Based on a poll, the author finds that many doctors know that many guidelines are not supported by research evidence but would continue prescribing the treatment for the fear of "malpractice" or criticism by colleagues if they fail to follow the standard.

Another conflict of interest raised in the article is that many of the guideline committee members and panellists have strong ties with the industry and that their connection would have significant influence in deciding the best guidelines on good medical care and what doctors should prescribe. The author concluded that these problems are wide spread and this is the opportunity that the medical profession takes a long hard look at itself.

According to the BMJ website, this article is one of the most read and has sparkled a lot debate among the readers.

One of the responses came from the Delfini group (US) - saying that large number of physicians and others involved in health care decision-making may not understand that many research studies are not valid or reported sufficiently, they may also lack the skills to be able to critically appraise the research evidence. The remedy is ensuring the transparency in guidelines and that all guideline developers have basic critical appraisal skills.

Source : Jeanne Lenzer. Why we can’t trust clinical guidelines. BMJ 2013;346:f3998 (Published 19 June 2013)  full text via Athens

Read all the responses

Is using surgical death rates the best way to assess performance - The Lancet

The NHS England made public the mortality rates of 7 types of surgery for individual surgeons last week by publishing the data on the NHS Choices website  with the aim that it would provide transparency, help patients choose their surgeons and improve the quality of care.


However a study carried out by researchers at the London School of Hygiene & Tropical Medicine, published in the Lancet, said concentrating on the death rates for individual surgeons will not spot poor performance in certain fields and could lead to "false complacency".

The researchers argued that for some specialties, the number of procedures that a surgeon does annually is low, so the chance of identifying poor performance is also low.

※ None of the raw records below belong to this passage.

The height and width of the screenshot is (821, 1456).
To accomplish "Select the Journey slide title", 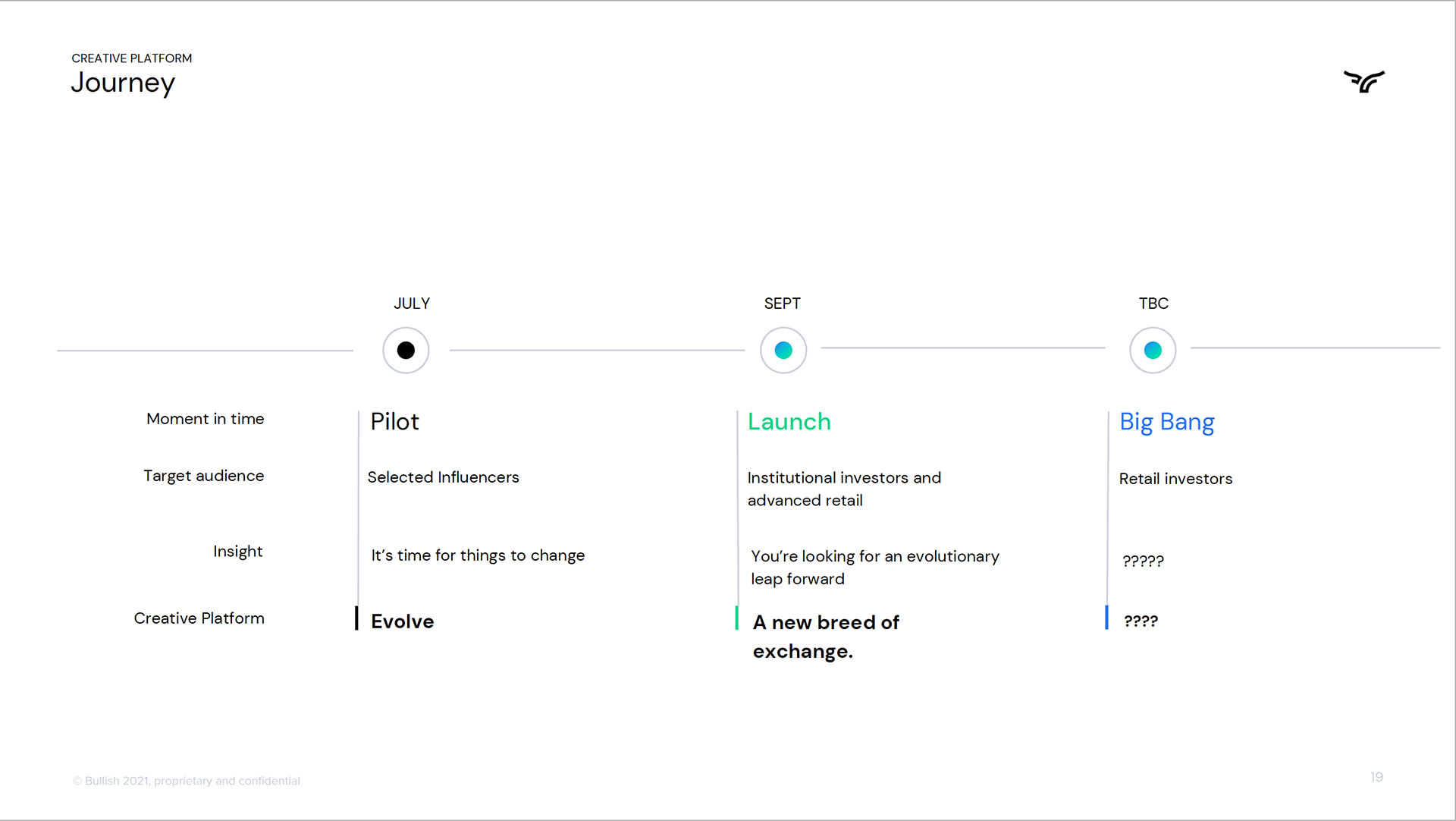I will [123, 83].
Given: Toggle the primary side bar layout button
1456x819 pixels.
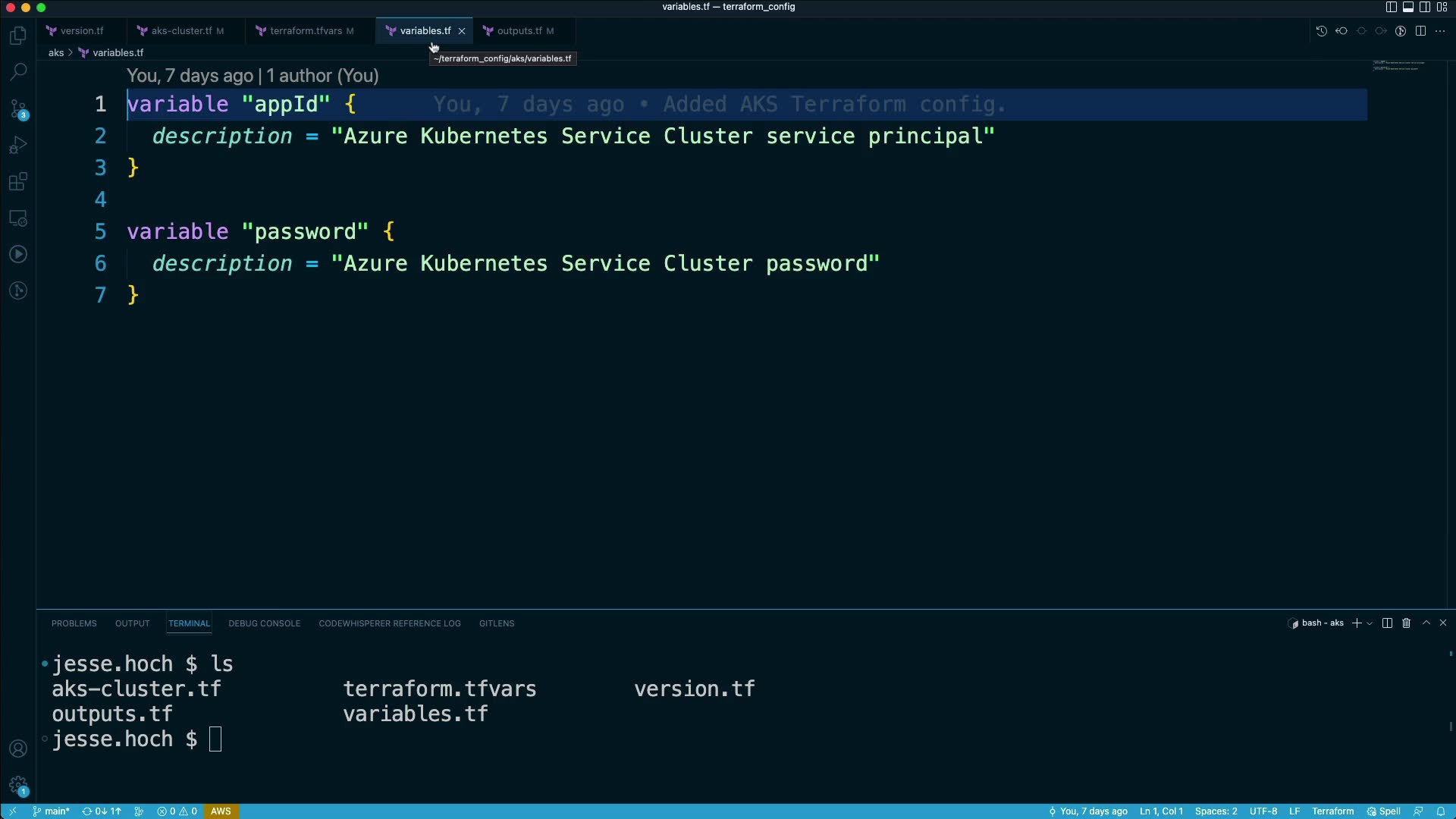Looking at the screenshot, I should (1391, 7).
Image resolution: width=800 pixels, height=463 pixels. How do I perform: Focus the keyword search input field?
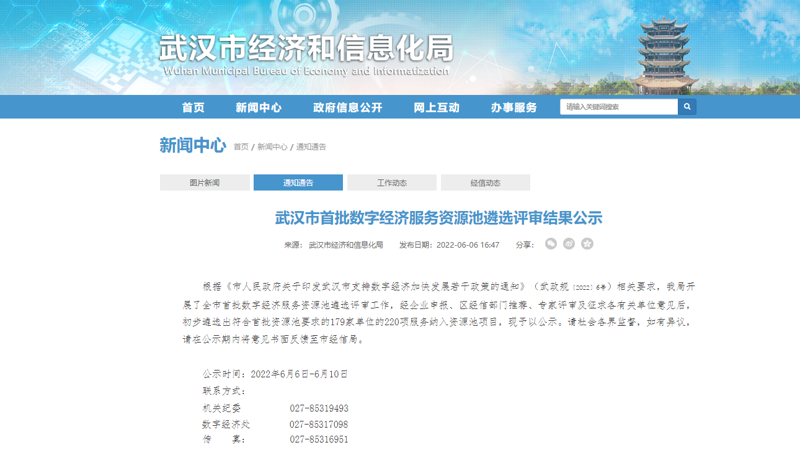(x=618, y=107)
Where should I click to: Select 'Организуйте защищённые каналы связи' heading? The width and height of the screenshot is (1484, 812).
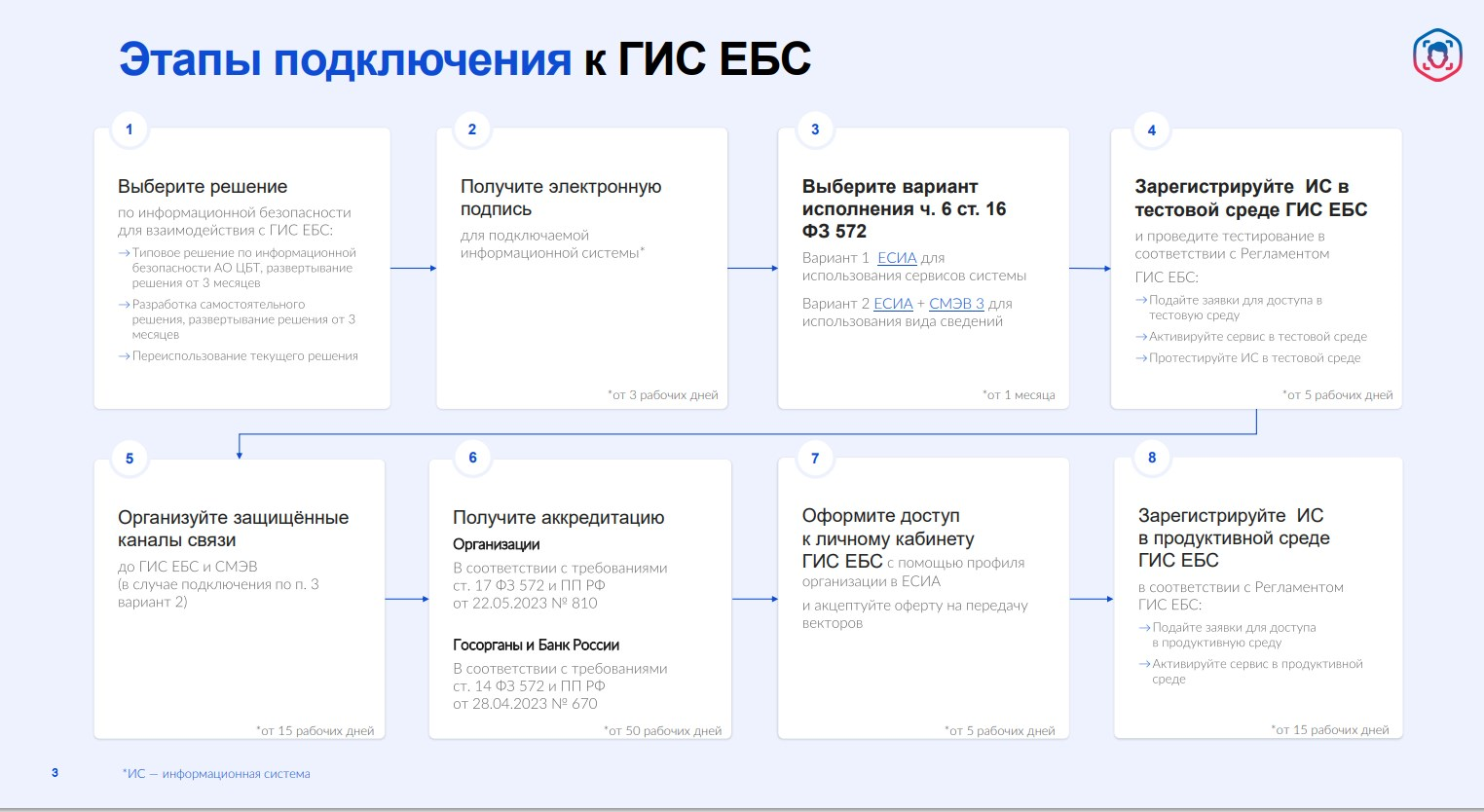click(233, 528)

Based on the number of surgeries performed over 3 years, they found that 75% of UK heart surgeons perform sufficient procedures to give 60% power to use death rate to identify the poor peformance, 56% perfom enough procedures to give 80% power. However, for other procedures, the number of surgeons performing enough surgeries is much lower, eg for bowel resection, only 17% of surgeons perform enough of these surgeries to give 60% power to use death rate to identify the poor peformance and no surgeons perofrm enough surgeries to give 80% power.

They also noted that experienced surgeons my be more likely to operate in high- risk cases that may have much higher risk of mortality, this does not necessarily indicate poor performance of these surgeons.

The authors recommended a number of options to assess performance more reliably including pooling death data over a longer period of time, pooling death rates within specialties or per hospital. Other patient outcomes, such as post-operative bleeding, bleeding, infection, pain , further surgery or readmission could also provide better assessment of surgical performance.